For HTML defaults to 0, do not split output.
For EPUB defaults to 1
, split output on highest level bookmarks.

-splitByEveryNumberofPages

Positive integer

PDF Alchemist will generate output content in one section that contains all of the generated output. Enter a number for this value if you want to split the content into sections based on the page breaks found in the original PDF input document. For example you could enter “3” and PDF Alchemist would take three pages from the PDF input file and put them into a single output file. Then it will take the next three pages from the input PDF document and place them into a second HTML output file. The product would continue to create new sections for the output content (output HTML files) until all of the content in the input PDF document is converted.

Defaults to 0, do not split output.

-stylesheetPath

String, name and path of style sheet file

You may want to provide a custom name for the stylesheet (css) file PDF Alchemist creates when converting a PDF document to an HTML export file. This could be useful if you are processing hundreds of files for multiple clients, and want to keep them distinct. Enter a value to assign a path and file name to the stylesheet file.The directory is created relative to the output directory. For example, you could name the style sheet file “JonesMFG.css,” in the directory “/style:”
-stylesheetPath style/jonesMFG.css
You can also specify an absolute path. If you use an absolute path, the product must be able to form a relative path from the HTML file to the style sheet file:
-stylesheetPath d:\pdfalchemist\output\style\jonesMFG.css
Defaults to stylesheet.css
-tableBorders

String, “always”/ “never”/ “detect”

By default PDF Alchemist identifies tables in a source PDF document and then formats those tables in the output file to match. If a table in the source PDF document has borders, it will appear with borders in the output file. If the original table does not have borders, the matching table in the HTML output file will not have borders.
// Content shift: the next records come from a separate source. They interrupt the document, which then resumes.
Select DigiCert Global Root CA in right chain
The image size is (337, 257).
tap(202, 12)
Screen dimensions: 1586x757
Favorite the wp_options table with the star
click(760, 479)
This option allows you to format table borders in the output files however you like. You can export the tables in the PDF document so that all of them have borders, or so that none of them have borders.

  • always. Always add borders to tables in the export file. Tables that do not have borders in the source PDF document will have borders added.
  • never. Never add borders to tables in the export file. If a table in the source PDF document has borders, the borders will be removed.
  • detect. Export all tables as they appear in the source document, with borders or without borders.
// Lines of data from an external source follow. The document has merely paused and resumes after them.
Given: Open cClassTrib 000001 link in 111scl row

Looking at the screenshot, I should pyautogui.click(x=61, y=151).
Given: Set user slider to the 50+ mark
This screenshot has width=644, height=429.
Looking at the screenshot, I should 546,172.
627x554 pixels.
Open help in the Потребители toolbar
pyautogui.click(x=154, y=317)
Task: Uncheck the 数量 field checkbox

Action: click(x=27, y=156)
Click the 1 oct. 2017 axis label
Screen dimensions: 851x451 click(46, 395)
Defaults to detect. PDF Alchemist by default emits tables to the export file to match the tables that appear in the source PDF document. Tables with borders will appear with borders, tables without borders will not have borders in the export file.

-tablesOnly

Boolean “true” or “false”

By default PDF Alchemist emits everything it finds in a source PDF document to an export HTML, XML or ePUB file. If you only want to export the content found in tables in the PDF file, you could use this option. The product will send the content that it identifies as tables to the export file and ignore everything else in the document, including standard text, images, and graphics.

Defaults to False. PDF Alchemist emits all content found in the PDF document to the export file.

-xsltStylesheetPath

Full path and file name for XSLT stylesheet file

 

Provide the file name and path for an XSLT stylesheet. The stylesheet will be used to transform the XML output file. XSLT (Extensible Stylesheet Language Transformations) is a language for transforming XML documents, or for converting XML files into other file formats. PDF Alchemist supports XSLT language up to version 1.1.
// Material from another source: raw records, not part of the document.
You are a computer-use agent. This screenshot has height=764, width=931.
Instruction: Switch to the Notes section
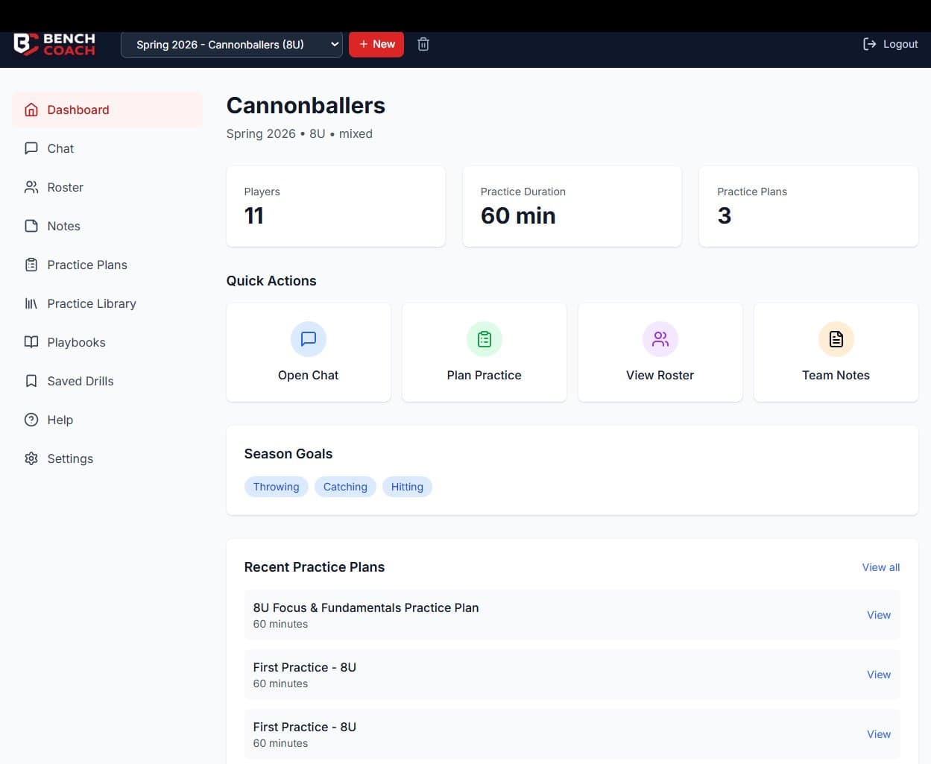63,226
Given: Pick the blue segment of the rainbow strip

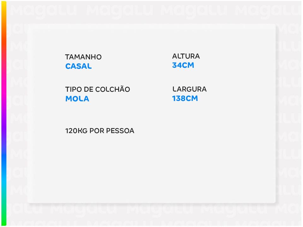Looking at the screenshot, I should click(4, 158).
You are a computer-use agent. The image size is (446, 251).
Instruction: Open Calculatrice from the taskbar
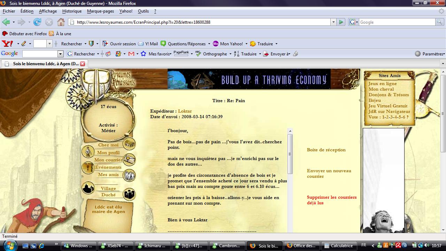tap(338, 245)
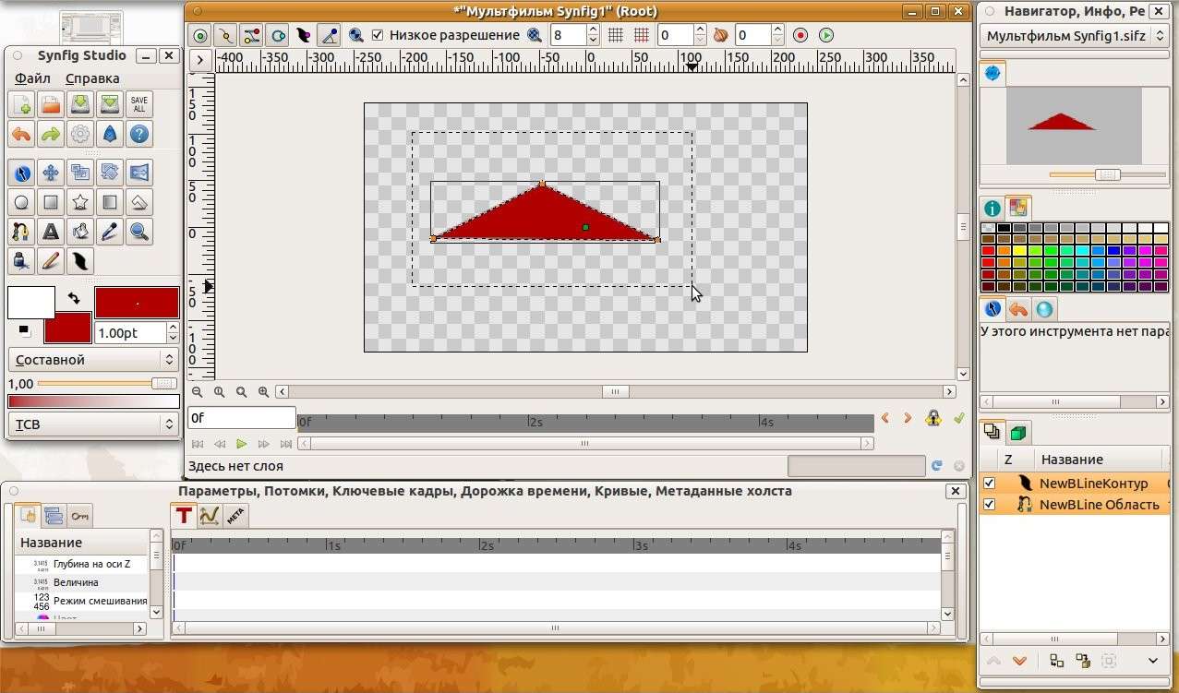This screenshot has height=693, width=1179.
Task: Click the Undo arrow in toolbox
Action: 21,134
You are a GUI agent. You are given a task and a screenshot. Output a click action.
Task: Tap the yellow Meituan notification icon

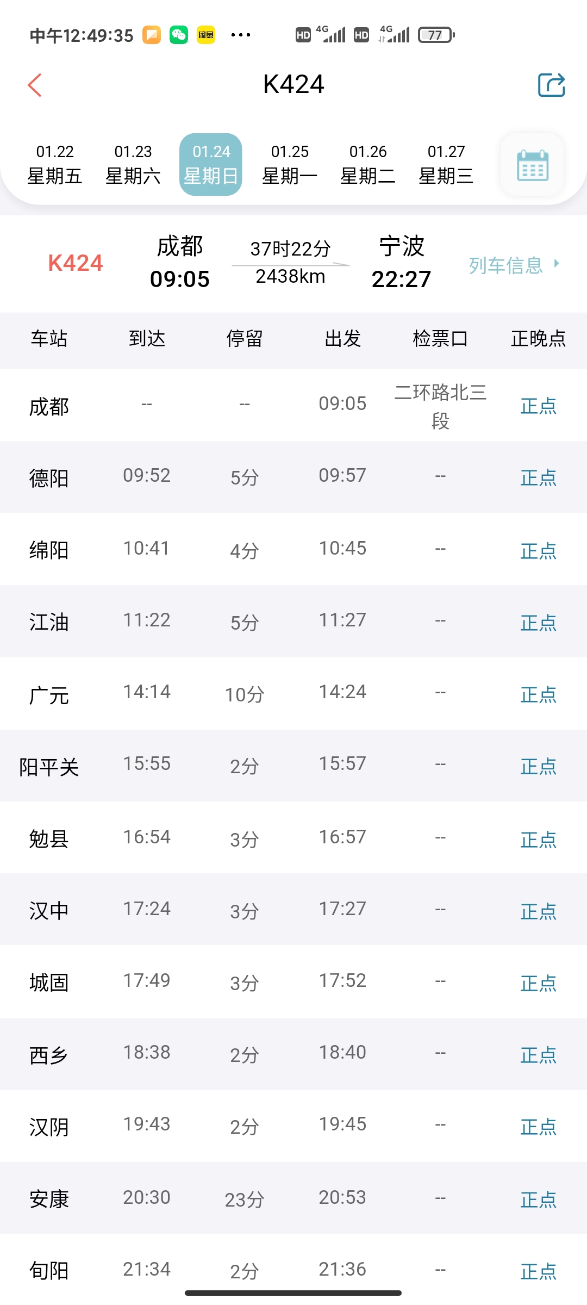click(206, 35)
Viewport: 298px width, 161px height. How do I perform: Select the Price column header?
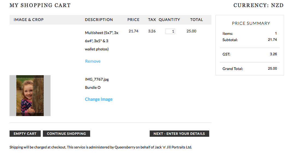pyautogui.click(x=133, y=20)
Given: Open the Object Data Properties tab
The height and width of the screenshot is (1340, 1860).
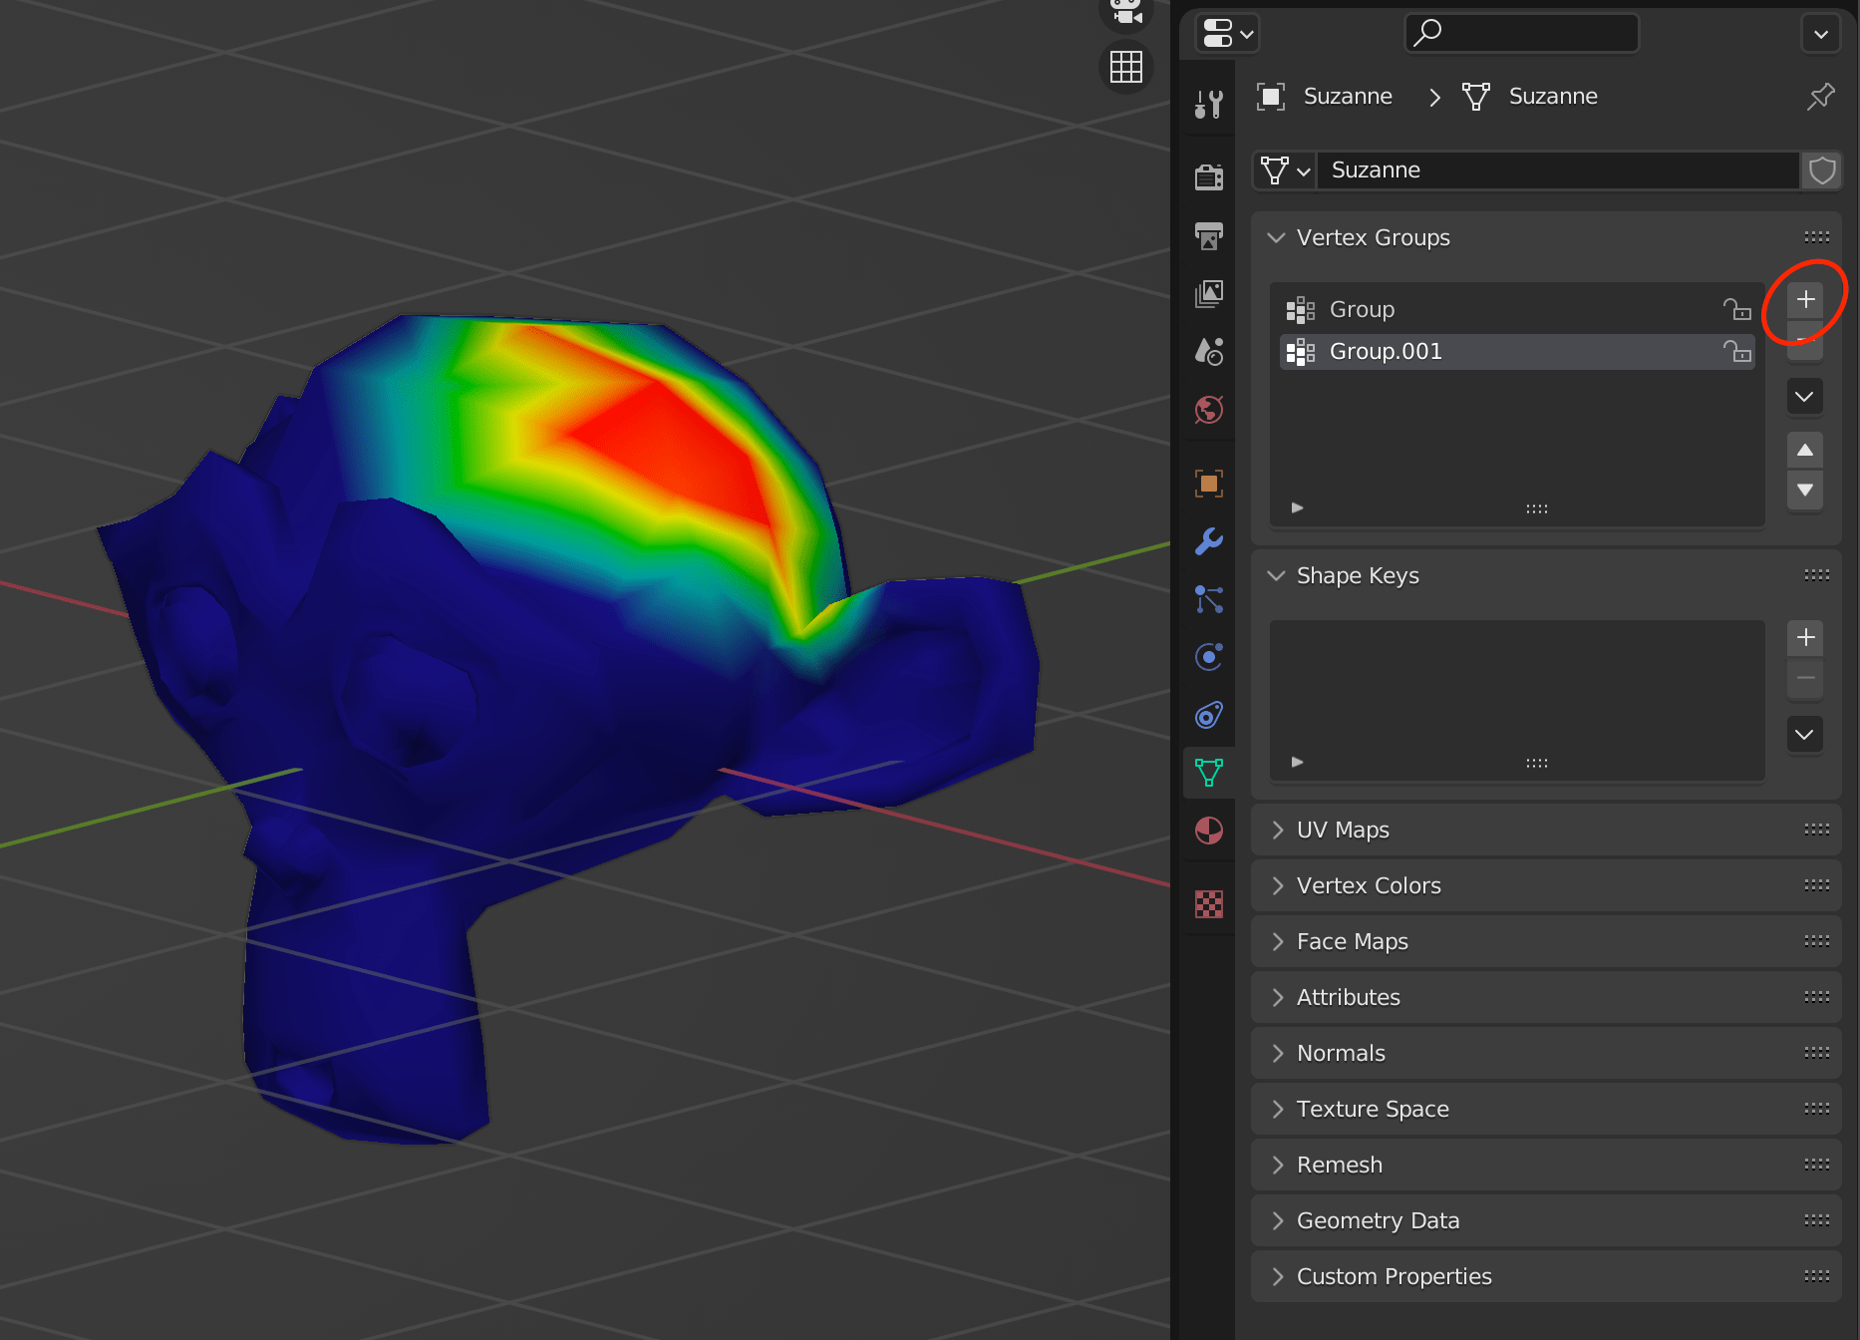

If you use -xsltStylesheetPath in creating output, you also need to define XML as the output file type with -outputFormat. The transformation you define in your XSLT stylesheet will be applied to PDF Alchemist’s XML output, and the result will be saved by default as a .txt file. You may override this default by specifying a custom file name and file extension using the -outputFilename option.

Default: None

Note: PDF Alchemist provides a sample XSLT spreadsheet called xmltocsv-tables.xslt that demonstrates how to convert a PDF document into a CSV export file.